## Set tasks
1. In the article about Florida's subpoenas to Allstate, what did the Legislature expect in return for the 2007 laws giving insurers access to state-sponsored reinsurance?
2. Please resume the article about Florida's subpoenas to Allstate after its final sentence.

Department of Insurance Gets Nothing from Allstate

Moniker  Allstate and other insurers are notorious for not complying with discovery seeking internal corporate documents which would expose corporate culture in bad faith cases.  From the news yesterday and today, it appears the Florida Department of Financial Services has learned the same lesson most policyholder attorneys have known for quite some time.
This controversy results from the 2007 laws granting insurers access to state sponsored reinsurance. The Legislature expected lower premiums in return, and this has not occurred.  Charlie Crist has been publicly critical as to why Florida was duped into this deal.The subpoenas issued to State Farm and Allstate were supposed to provide transparency on this.  Neither insurer has been quick to provide the internal documents. Our firm tried to obtain a copy of the subpoenas, but the Department would provide only the notice and refused to provide the list of requested documents.  To see the Allstate subpoena, click here.

## Source data
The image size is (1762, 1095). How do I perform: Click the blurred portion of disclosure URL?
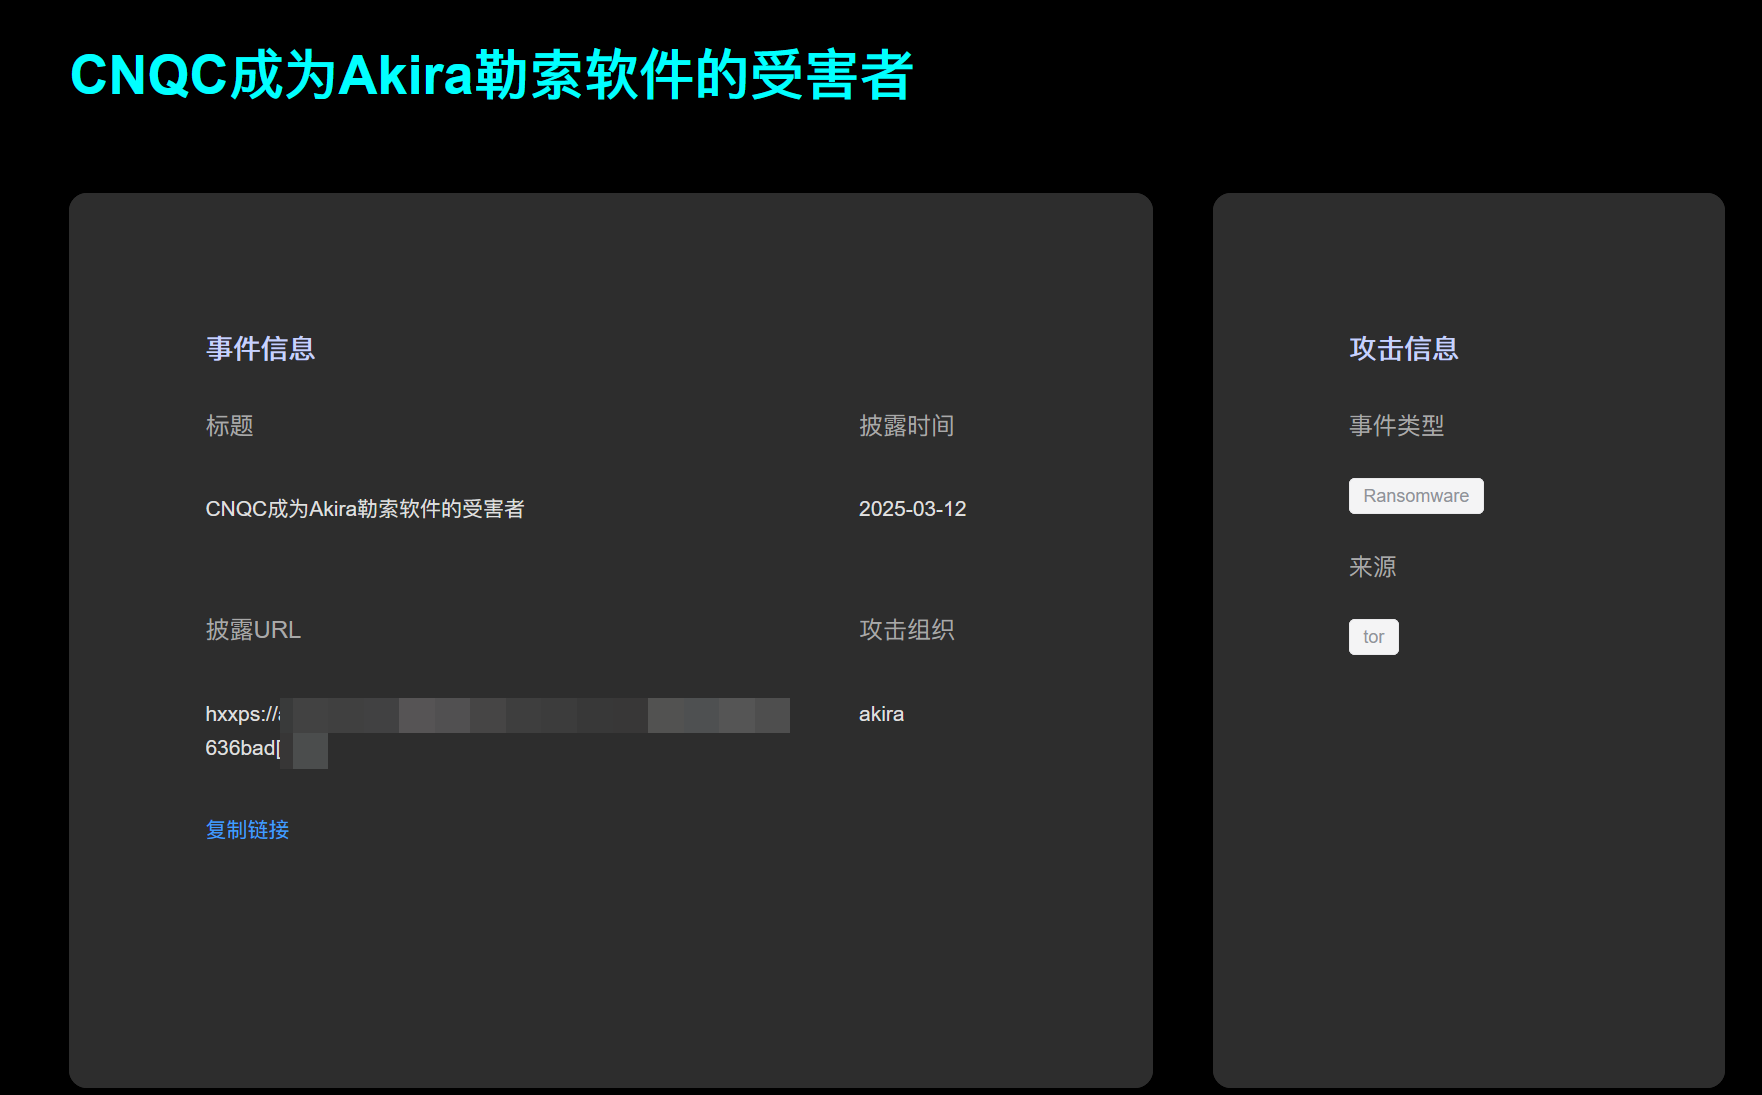540,715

## Final results
1. Lower premiums.

2.
State Farm's challenge to the Mississippi Attorney General may have emboldened Allstate.  They simply may be flexing their financial muscle. Allstate has an army of attorneys and lobbyists.  It has more money than most can imagine, and it certainly will not be eager to comply with requests that could lead to embarrassing revelations regarding how it operates to maximize profit.  So while this controversy is making front page headlines throughout Florida, Allstate's willingness to accept sanctions rather than to comply with Court requirements to disclose documents and comply with the rule of law seems to be business as usual.  See, Order Relative To Plaintiff's Motion for Sanctions, dated Sept. 17, 2004, Scroghan v. Wade and Allstate Ins. Co., (Bartholemew Cir. Ct., IN, 03C01-9909-CT-1317).

Are the top secret McKinsey Documents really that important?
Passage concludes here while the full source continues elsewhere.